Şu anda, bugün, şimdi, çok sonraki zamanlarda geçersiz olan paralar peşinde koşturuyoruz. Bugünlerde bir zamanlar tanınmayacak, aranmayacak yüzlerin ardında duruyoruz. Bu sabah ve yarın sabah, 19 Mayıs’ta, yaşlanması kaçınılmaz gençlerin zindeliğine yaslanıyoruz. Ölüyoruz her an. Bir cenaze namazına doğru yaklaşıyoruz. Bir mezar taşına eğreti bir kazıntı olmak üzere yürüyoruz.

O “yaşlı adamı yaşlanacağını unutanlar ağlattı. Sadece bir kum tanesi olduğunu unutanlar zaman rüzgârının hoyrat savuruşunda. Şimdilik olduğu yerden teselli umanlar. Ama şimdilik! Sadece şimdilik!

SENAİ DEMİRCİ

[Bu mesajın devamını görebilmek için kayıt olun ya da giriş yapın
Bu Sayfayi Paylas
Facebook'a Ekle
Kayıtlı

Müslüman
Anahtar Kelime
*****
Offline Pasif

Mesajlar: 132.042


View Profile
Re: Genç olma sırası kimde...
« Posted on: 17 Nisan 2024, 00:30:55 »

 
      uyari
Allah-ın (c.c) Selamı Rahmeti ve Ruhu Revani Nuru Muhammed (a.s.v) Efendimizin şefaati Siz Din Kardeşlerimizin Üzerine Olsun.İlimdünyamıza hoşgeldiniz. Ben din kardeşiniz olarak ilim & bilim sitemizden sınırsız bir şekilde yararlanebilmeniz için sitemize üye olmanızı ve bu 3 günlük dünyada ilimdaş kardeşlerinize sitemize üye olarak destek olmanızı tavsiye ederim.

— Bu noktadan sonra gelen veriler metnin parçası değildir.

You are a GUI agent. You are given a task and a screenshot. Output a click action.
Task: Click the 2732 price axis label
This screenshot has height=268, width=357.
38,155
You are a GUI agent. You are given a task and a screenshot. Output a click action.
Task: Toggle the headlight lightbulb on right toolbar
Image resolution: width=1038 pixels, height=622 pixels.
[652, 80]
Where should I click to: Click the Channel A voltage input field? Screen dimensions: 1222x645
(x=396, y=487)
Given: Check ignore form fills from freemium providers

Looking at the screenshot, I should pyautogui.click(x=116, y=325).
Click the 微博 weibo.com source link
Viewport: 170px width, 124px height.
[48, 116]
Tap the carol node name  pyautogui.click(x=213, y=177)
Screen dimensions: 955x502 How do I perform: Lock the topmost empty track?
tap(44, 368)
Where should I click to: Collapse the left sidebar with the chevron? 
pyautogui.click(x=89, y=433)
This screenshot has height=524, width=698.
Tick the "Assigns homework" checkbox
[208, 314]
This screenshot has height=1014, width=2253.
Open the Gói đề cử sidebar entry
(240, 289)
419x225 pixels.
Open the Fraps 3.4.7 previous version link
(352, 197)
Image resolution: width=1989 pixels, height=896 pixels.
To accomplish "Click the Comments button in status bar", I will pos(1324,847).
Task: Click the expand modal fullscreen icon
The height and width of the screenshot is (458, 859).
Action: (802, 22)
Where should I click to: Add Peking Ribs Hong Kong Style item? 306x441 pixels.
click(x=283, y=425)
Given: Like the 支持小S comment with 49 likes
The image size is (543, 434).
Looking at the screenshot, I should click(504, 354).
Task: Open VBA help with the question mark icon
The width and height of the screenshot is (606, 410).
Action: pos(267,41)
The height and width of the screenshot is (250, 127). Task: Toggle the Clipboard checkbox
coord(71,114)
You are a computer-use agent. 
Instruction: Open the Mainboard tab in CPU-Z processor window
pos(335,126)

Neden sizde bu ilim feyzinden nasibinizi almayasınız ki ? Haydi din kardeşim sende üye ol !.

giris  kayit
Anahtar Kelimeler: Genç olma sırası kimde... rüya tabiri,Genç olma sırası kimde... mekke canlı, Genç olma sırası kimde... kabe canlı yayın, Genç olma sırası kimde... Üç boyutlu kuran oku Genç olma sırası kimde... kuran ı kerim, Genç olma sırası kimde... peygamber kıssaları,Genç olma sırası kimde... ilitam ders soruları, Genç olma sırası kimde...önlisans arapça,
Logged
13 Şubat 2011, 19:05:24
Ekvan
Varlıklar, alemler, dünyalar. (Evren).
Tecrübeli Üyeler
*
Çevrimdışı Çevrimdışı

Cinsiyet: Bayan
Mesaj Sayısı: 19.233


« Yanıtla #1 : 13 Şubat 2011, 19:05:24 »

Başımız sıkıştığında, biz de o yaşlı adam gibi yapalım. Hızla çevirip zamanın çarklarını mesela bir elli yıl sonrasına atalım kendimizi. Ne Ertuğrul Özkök yazısı bizi ince ince alaya alıyor, ne Tuncay Özkan kanal satıyor. Ne kim medya patronlarınca aşağılanıyoruz ne de biz aşağılananlar ortalıkta dolaşıyoruz. Ne başörtülü kalmış, ne başörtüsünü çekemeyenler. Kapatma davası bile kapanmış. Alın saatinizi elli yıl sonrasına ayarlayın. Yazı tahtanıza, günlüğünüze 2058 yazın meselâ. Ne size hükmetmeye kalkanlar kalır orta yerde ne siz “zavallı” kalırsınız.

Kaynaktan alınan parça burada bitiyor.